Saved data entries:
--------------------------------
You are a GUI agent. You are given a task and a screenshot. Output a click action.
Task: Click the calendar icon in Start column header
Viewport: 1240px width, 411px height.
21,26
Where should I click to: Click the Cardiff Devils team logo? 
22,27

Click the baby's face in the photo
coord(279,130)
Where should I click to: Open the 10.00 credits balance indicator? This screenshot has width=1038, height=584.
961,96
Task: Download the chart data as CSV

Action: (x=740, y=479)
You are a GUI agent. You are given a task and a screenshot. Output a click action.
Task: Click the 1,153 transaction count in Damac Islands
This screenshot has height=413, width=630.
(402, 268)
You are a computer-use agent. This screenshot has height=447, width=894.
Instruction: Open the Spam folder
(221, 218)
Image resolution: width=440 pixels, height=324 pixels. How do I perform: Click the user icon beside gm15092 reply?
--------------------------------
Exercise requirements:
Print exactly, and only, the lines from the line containing "Task: Download the chart data as CSV" through the final line of the records, both included.

Completed exercise:
Task: Download the chart data as CSV

Action: (x=740, y=479)
You are a GUI agent. You are given a task and a screenshot. Output a click action.
Task: Click the 1,153 transaction count in Damac Islands
This screenshot has height=413, width=630.
(402, 268)
You are a computer-use agent. This screenshot has height=447, width=894.
Instruction: Open the Spam folder
(221, 218)
Image resolution: width=440 pixels, height=324 pixels. How do I perform: Click the user icon beside gm15092 reply?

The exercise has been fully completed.